*The records*:
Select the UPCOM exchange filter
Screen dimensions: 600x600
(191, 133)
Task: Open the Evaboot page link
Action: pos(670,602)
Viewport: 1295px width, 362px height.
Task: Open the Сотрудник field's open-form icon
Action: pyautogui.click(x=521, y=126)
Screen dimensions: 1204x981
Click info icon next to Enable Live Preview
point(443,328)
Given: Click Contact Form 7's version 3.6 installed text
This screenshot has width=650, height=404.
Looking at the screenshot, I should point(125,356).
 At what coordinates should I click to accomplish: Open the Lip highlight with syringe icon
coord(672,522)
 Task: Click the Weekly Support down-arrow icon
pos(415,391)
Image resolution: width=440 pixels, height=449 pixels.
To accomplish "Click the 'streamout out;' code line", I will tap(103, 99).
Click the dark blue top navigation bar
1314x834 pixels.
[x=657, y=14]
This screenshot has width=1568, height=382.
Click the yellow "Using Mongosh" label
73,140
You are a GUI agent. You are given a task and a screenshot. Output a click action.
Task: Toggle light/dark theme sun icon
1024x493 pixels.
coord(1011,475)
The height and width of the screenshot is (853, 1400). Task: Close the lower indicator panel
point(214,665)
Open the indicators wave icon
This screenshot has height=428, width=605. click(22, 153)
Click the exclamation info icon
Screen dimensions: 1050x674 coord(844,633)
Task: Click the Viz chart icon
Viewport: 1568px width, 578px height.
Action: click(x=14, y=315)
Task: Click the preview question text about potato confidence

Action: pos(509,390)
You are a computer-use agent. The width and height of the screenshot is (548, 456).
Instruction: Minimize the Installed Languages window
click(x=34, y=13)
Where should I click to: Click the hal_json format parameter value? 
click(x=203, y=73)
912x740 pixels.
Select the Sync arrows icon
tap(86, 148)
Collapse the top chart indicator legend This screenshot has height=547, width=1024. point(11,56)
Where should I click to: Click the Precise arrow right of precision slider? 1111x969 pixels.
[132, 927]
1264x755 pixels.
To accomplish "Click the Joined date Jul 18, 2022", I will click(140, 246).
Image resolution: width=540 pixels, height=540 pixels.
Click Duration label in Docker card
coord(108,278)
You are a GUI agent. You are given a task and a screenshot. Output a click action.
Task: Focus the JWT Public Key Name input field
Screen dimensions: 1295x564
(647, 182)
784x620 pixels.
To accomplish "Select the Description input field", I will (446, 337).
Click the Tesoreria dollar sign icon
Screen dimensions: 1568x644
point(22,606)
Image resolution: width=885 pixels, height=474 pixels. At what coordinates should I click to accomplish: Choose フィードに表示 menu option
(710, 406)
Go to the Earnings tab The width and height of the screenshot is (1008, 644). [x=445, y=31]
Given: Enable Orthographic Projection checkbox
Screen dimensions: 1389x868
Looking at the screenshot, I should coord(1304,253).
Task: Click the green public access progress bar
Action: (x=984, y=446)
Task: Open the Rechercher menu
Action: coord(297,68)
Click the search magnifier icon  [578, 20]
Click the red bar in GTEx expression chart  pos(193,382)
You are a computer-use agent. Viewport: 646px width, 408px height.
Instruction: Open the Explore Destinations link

*Exercise brief*:
Output must consist only of the listing's lines from the first through the line with "Given: Click Contact", reproduced word for word.

*Task response*:
Select the UPCOM exchange filter
Screen dimensions: 600x600
(191, 133)
Task: Open the Evaboot page link
Action: pos(670,602)
Viewport: 1295px width, 362px height.
Task: Open the Сотрудник field's open-form icon
Action: pyautogui.click(x=521, y=126)
Screen dimensions: 1204x981
Click info icon next to Enable Live Preview
point(443,328)
Given: Click Contact Form 7's version 3.6 installed text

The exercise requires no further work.